> _What is needed_
Could you write out the records below exactly as they appear, leaving out any pictures?

[Stored items from a collection]

-- Opening Marker --

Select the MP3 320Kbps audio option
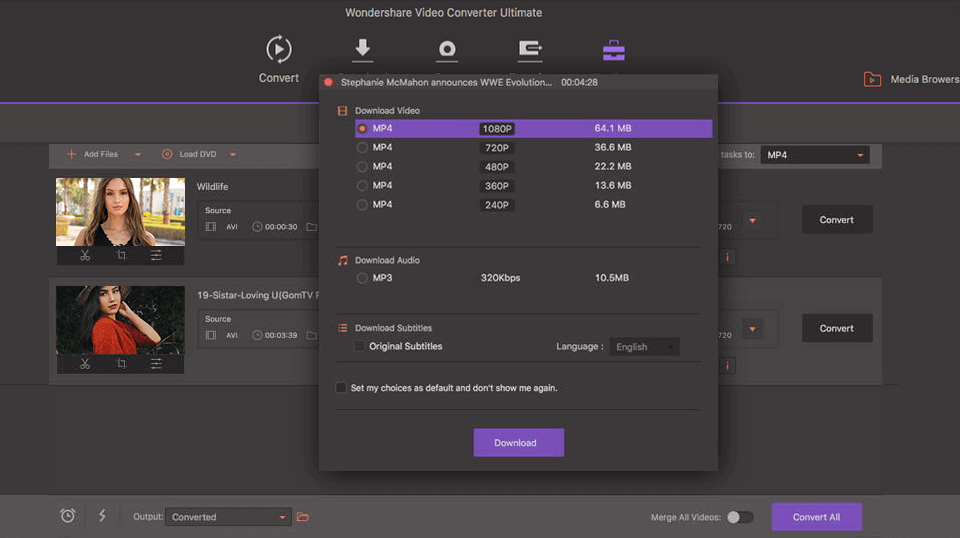click(362, 278)
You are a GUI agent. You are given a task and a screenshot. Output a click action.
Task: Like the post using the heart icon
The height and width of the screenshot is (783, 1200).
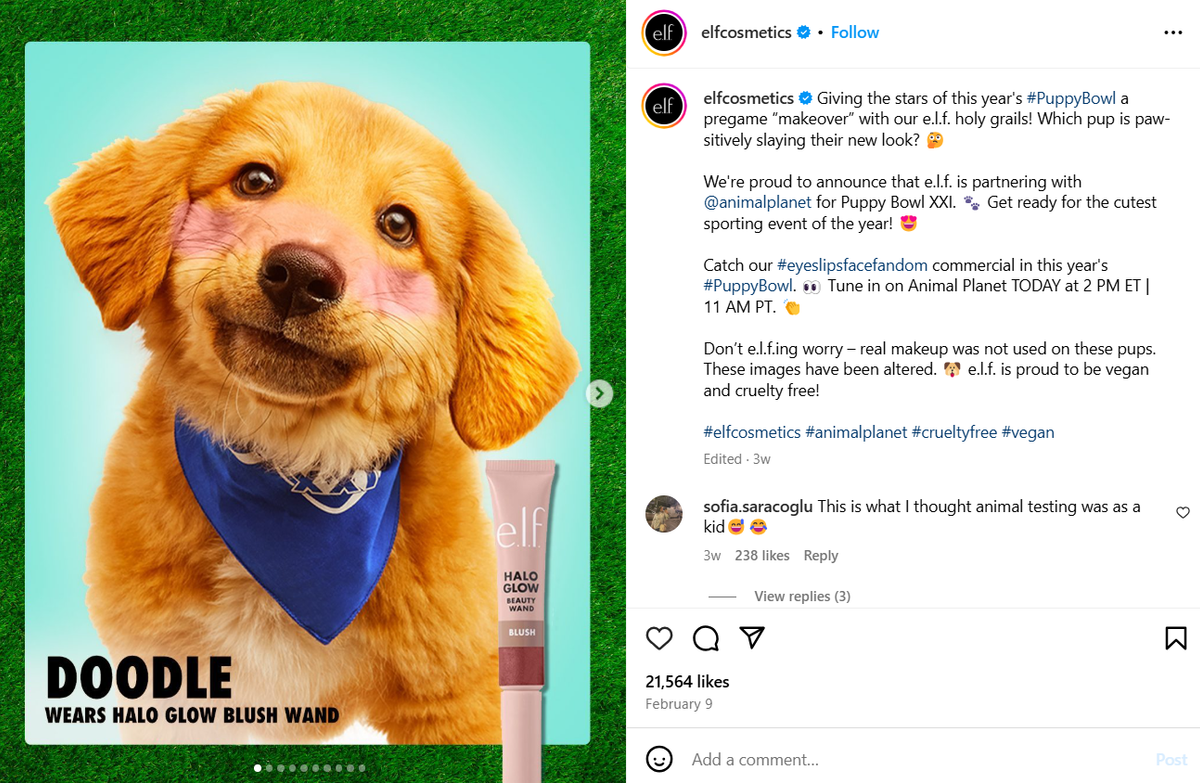pyautogui.click(x=659, y=638)
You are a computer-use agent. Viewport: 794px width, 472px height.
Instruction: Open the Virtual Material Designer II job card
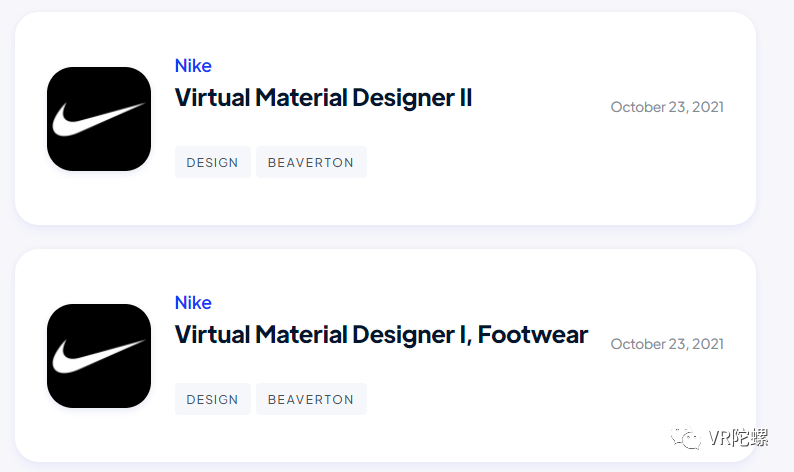385,119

-- Closing Marker --

> _Written solution_
Select the MP3 320Kbps audio option
click(362, 278)
You are a GUI agent. You are given a task and a screenshot. Output a click action.
Task: Like the post using the heart icon
The height and width of the screenshot is (783, 1200).
pyautogui.click(x=659, y=638)
You are a computer-use agent. Viewport: 794px width, 472px height.
Instruction: Open the Virtual Material Designer II job card
385,119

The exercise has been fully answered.